» Texto fornecido
┏━━
Realismo mágico, enquanto escola literária sul americana, e a magia feita realidade são conceitos diferentes, complementares, normalmente, onde um acaba o outro começa.
Como é sistematicamente sensível nos livros daquele que é o mais conhecido rosto do Realismo Mágico, Gabriel Garcia Marquez, este estilo como que convoca um novo fôlego para a vida. Os velhos de GGM no Outono do Patriarca, Amor em Tempo de Cólera e o inesquecível José Arcádio Buendia, em Cem Anos de Solidão, entre tantos outros são disso prova. Em A Memória das Minhas Putas Tristes, este autor chega a demonstrar que é a partir dos 50/60 anos, uma vez ultrapassados todos os medos e escapado às doenças que normalmente, quando aparecem, é nessas idades, que a vida realmente começa. Um caminho feito da realidade crua e nua que é a vida, para um outro, com um certo misticismo redentor, salvador. Aqui menos religioso do que é, por exemplo, entre os velhos da Europa, mas recorrendo mais à liberdade das ideias, da fantasia, onde o tempo e a imaginação não têm limites. Uma transposição, nem sempre suave, para o mundo dos sonhos, é a experiência que Gabriel Garcia Marquez nos proporciona. Viagens alucinantes.
┗━━
» O que fazer
a: Segundo o texto sobre o realismo mágico, em que livro Gabriel Garcia Marquez chega a demonstrar que a vida realmente começa a partir dos 50/60 anos?
b: Prolongue o texto sobre o realismo mágico a partir da sua última frase, mantendo o mesmo tom.

» Dados fornecidos
┏━━
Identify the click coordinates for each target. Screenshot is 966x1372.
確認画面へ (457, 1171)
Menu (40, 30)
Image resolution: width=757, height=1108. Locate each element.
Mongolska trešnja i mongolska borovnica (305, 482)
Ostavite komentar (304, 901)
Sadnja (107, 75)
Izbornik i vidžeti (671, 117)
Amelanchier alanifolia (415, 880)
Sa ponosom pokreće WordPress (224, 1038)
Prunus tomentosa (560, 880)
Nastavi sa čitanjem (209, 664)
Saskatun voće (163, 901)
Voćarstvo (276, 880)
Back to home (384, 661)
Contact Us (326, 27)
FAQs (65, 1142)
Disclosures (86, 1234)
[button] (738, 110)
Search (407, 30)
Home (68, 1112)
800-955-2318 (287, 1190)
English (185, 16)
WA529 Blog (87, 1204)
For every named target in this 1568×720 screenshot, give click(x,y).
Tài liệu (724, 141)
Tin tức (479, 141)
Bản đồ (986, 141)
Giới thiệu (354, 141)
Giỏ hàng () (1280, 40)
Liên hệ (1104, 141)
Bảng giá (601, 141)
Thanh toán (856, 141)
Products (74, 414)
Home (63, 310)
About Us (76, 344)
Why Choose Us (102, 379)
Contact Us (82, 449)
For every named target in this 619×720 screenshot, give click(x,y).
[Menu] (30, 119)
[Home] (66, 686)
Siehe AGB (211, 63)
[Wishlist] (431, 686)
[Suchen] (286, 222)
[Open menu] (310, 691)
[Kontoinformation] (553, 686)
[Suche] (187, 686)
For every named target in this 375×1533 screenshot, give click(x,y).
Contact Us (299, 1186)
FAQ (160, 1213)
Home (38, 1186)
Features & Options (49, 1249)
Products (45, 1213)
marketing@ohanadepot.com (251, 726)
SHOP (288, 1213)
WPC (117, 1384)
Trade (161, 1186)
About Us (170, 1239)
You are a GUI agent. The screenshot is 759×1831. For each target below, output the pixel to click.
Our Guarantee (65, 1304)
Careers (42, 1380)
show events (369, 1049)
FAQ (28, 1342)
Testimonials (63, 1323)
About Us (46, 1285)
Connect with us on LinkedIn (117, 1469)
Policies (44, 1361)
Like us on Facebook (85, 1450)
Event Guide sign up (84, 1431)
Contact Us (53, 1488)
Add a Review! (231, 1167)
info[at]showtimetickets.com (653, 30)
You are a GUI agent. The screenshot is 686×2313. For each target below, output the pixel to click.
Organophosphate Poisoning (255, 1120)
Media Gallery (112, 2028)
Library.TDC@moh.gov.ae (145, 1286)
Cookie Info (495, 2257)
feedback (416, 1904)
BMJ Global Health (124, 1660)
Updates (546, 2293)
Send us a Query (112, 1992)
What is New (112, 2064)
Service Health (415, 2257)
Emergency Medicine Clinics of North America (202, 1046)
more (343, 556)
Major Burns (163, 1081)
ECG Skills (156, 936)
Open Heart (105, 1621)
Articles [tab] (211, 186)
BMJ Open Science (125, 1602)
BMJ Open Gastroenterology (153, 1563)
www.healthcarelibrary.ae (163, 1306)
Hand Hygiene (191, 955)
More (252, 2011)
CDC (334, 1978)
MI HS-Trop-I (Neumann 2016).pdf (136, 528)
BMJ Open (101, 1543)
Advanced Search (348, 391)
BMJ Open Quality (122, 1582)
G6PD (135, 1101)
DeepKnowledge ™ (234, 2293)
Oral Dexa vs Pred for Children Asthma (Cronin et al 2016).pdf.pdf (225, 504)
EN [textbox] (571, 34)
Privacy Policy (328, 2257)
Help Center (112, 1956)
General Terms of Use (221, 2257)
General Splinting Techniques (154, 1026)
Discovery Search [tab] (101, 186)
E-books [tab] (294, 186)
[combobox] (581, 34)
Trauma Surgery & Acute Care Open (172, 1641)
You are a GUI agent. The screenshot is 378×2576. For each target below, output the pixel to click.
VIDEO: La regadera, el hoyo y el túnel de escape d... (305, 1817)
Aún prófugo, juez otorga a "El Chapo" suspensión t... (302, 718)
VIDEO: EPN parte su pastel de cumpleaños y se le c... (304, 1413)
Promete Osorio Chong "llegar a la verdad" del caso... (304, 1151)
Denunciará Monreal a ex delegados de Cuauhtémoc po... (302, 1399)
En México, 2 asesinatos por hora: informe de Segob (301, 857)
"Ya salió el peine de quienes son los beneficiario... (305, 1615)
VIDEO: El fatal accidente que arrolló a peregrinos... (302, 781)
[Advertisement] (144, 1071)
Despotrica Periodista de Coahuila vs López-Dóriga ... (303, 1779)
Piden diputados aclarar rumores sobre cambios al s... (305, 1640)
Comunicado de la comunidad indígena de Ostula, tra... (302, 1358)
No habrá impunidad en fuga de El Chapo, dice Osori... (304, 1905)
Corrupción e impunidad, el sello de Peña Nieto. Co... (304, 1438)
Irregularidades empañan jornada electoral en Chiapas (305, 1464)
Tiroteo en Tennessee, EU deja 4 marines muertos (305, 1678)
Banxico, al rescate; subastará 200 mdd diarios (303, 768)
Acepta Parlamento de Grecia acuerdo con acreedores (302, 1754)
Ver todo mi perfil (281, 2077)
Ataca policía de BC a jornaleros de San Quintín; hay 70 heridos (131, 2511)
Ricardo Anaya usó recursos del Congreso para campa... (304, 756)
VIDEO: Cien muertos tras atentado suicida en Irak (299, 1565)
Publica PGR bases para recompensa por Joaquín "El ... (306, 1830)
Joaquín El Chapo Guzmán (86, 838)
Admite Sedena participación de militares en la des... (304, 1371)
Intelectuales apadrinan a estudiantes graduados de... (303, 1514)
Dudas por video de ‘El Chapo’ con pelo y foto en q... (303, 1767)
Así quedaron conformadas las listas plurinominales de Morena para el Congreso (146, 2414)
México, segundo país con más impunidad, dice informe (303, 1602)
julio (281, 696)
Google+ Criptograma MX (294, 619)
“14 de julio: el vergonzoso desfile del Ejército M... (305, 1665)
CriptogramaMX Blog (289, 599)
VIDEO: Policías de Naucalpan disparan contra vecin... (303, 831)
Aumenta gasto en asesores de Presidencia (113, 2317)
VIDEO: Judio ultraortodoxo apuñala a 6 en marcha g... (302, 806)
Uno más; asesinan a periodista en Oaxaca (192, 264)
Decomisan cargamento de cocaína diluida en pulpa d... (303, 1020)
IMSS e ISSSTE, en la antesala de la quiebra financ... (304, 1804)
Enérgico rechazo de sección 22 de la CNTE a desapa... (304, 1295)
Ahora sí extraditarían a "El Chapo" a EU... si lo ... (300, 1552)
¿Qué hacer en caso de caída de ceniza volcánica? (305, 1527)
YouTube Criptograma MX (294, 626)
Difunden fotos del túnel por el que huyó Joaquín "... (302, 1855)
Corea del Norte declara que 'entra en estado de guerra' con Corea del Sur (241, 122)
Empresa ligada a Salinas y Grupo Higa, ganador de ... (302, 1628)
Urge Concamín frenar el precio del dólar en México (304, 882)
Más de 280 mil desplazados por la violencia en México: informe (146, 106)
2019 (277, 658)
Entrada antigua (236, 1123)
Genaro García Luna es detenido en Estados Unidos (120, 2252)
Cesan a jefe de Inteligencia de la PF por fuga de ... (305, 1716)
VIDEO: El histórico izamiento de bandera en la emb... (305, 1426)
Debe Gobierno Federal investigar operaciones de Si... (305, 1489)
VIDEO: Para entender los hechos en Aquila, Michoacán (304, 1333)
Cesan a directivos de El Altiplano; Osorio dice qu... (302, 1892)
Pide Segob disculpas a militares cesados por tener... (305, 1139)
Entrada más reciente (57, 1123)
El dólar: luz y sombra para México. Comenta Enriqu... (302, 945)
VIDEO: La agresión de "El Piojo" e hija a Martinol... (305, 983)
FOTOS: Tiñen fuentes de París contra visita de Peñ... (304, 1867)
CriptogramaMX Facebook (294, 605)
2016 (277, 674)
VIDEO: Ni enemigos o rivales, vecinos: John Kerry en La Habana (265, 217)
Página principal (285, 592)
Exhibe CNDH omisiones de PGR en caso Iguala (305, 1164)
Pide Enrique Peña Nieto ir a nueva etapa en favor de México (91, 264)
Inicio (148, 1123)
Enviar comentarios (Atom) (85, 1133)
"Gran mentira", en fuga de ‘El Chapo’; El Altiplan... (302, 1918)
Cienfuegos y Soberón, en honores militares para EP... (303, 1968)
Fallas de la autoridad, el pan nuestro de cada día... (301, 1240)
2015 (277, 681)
┗━━
» Respostas por item
a: Em A Memória das Minhas Putas Tristes.

b:
Para ilustrar o outro conceito, magia real, parece-me ser Mário Vargas Llosa o escritor mais adequado. Neste caso o caminho é feito por crianças, jovens e homens novos, alguém que, pela sua idade, ainda vive dentro de um mundo mais, ou menos, ilusório, ainda mágico, do qual o autor vai (nos) levando pela mão, fazendo essa quase sempre dolorosa, traumática passagem, para a dita vida real. Em livros como Conversas na Catedral, politicamente, em Tia Júlia e o Escritor, sexualmente, ou nos Cadernos de Dom Rigoberto, no amadurecimento, podemos constatar essa metamorfose. A nostalgia presente nas obras de GGM dá lugar a uma certa esperança no futuro. Ou, pelo menos, na possibilidade de o construir pos si próprio. Escritor profundamente interessado na politica, como o demonstra nas Conversas... e no fantástico A Festa do Chibo, verdadeiro paradigma da "republica das bananas", mas também capaz de transmitir sensualidade a niveis deliciosamente perturbantes como na Tia Júlia ou nos Cadernos de Dom Rigoberto.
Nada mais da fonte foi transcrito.